Background: In the US, 77.3% of women aged 21-65 years have had a Pap smear within the past three years and around 75.9% of women aged 50-74 years reported having a mammogram within the past two years as recommended according to the U.S. Preventive Services Task Force (USPSTF). In UTRGV Resident-led Clinic located in Hidalgo County, the quality metrics data demonstrated screening satisfactory rate for cervical and breast cancer to be 18% in August 2023. This Quality Improvement project is aimed at enhancing the screening satisfactory rate of breast and cervical cancer by 20% at UTRGV Knapp IM Clinic by December 2023.

Methods: First, we focused on the education of the residents through noon conference and 1:1 education. This included comprehensive instruction on latest USPSTF guidelines and proper documentation on the electronic health record system, Athena.
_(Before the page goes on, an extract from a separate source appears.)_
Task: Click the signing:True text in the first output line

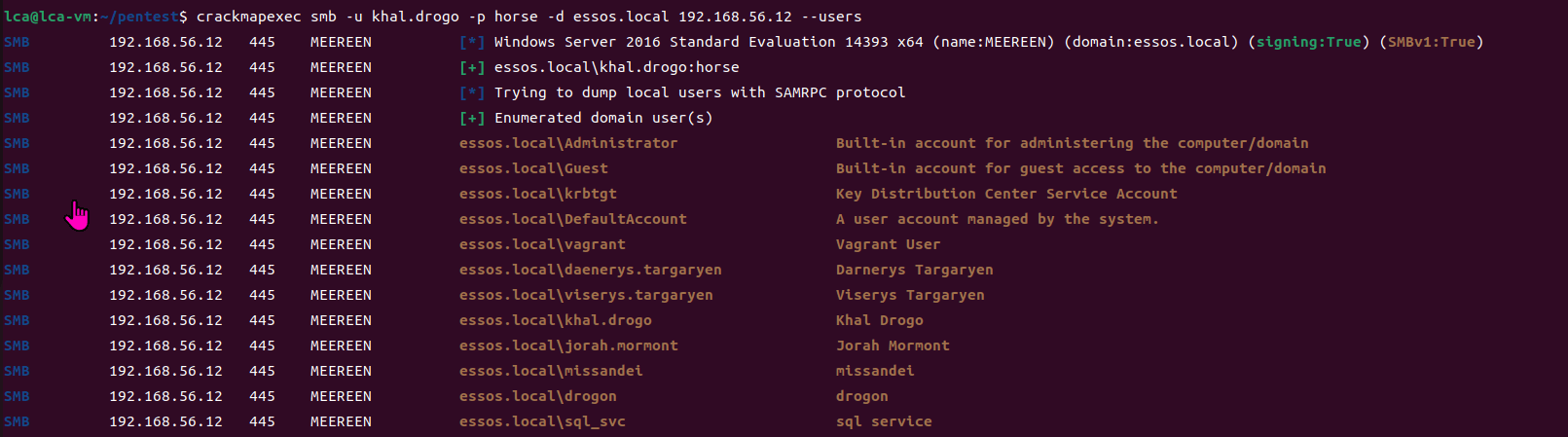Action: pyautogui.click(x=1308, y=42)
Second, we introduced a patient screening questionnaire, available in both English and Spanish. These efforts were evaluated through a pre-and-post-intervention survey designed to assess changes in residents' confidence, aligning with quality metrics data.
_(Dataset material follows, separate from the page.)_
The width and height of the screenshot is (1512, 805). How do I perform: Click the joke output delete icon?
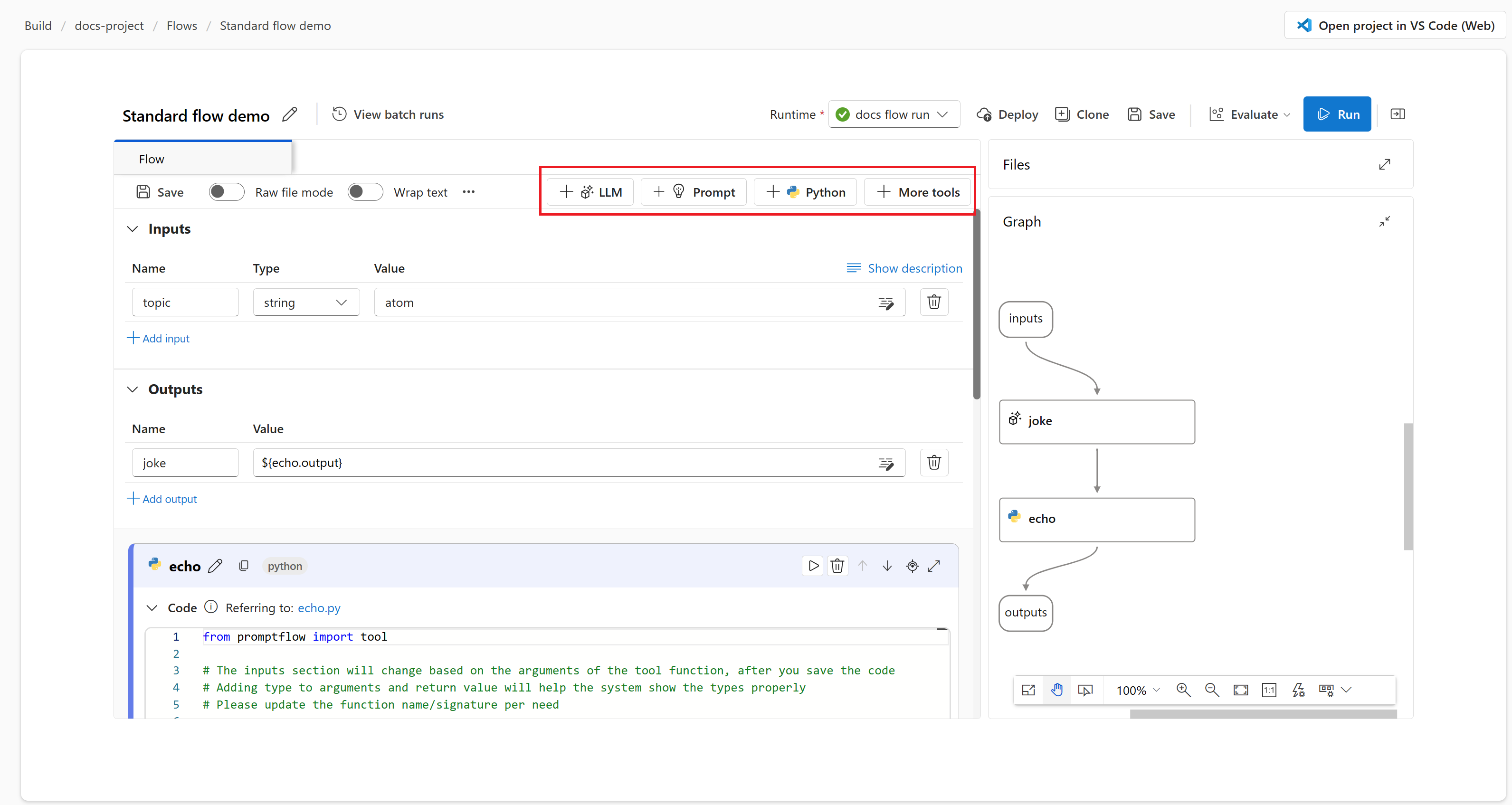pyautogui.click(x=934, y=462)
We obtained and filtered the quality metrics raw data to include all the current residents in PGY1-3 and summed the number of patients who had records of breast and cervical cancer screening and divided the sum of all patients that required the record. The satisfaction rate was rounded to the 2nd decimal place.
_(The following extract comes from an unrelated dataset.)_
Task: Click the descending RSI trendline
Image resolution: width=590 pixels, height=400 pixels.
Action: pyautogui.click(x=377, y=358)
Results: The raw data from 8/2023 showed screening satisfactory rate for cervical and breast cancer to be 18%. With the initiation of intervention, the data from 9/2023 showed rate of 35%, finally reaching 39% on 12/2023, fulfilling our aim of 20% increase in the screening satisfactory rate.

Survey data shows that there was an improvement of confidence observed in both breast and cervical cancer screening. Respectively, 27.5% and 30.9% increase in the residents who responded confident in breast cancer and cervical cancer screening were observed. 84.4% of residents responded that they are less forgetfulness in screening patients after the intervention. There was 22.9% increase in residents who know how to record the cancer screening result in Athena. 87.5% of the residents responded that they experienced improvement in implementing and documenting the breast and cervical cancer screening.

Conclusions: Despite several limitations in acquiring and analyzing the data, this QI project positively impacted both subjective and objective data for the improvement of the breast and cervical cancer screening, fulfilling our aim of 20% increase in screening satisfactory rate by December 2023.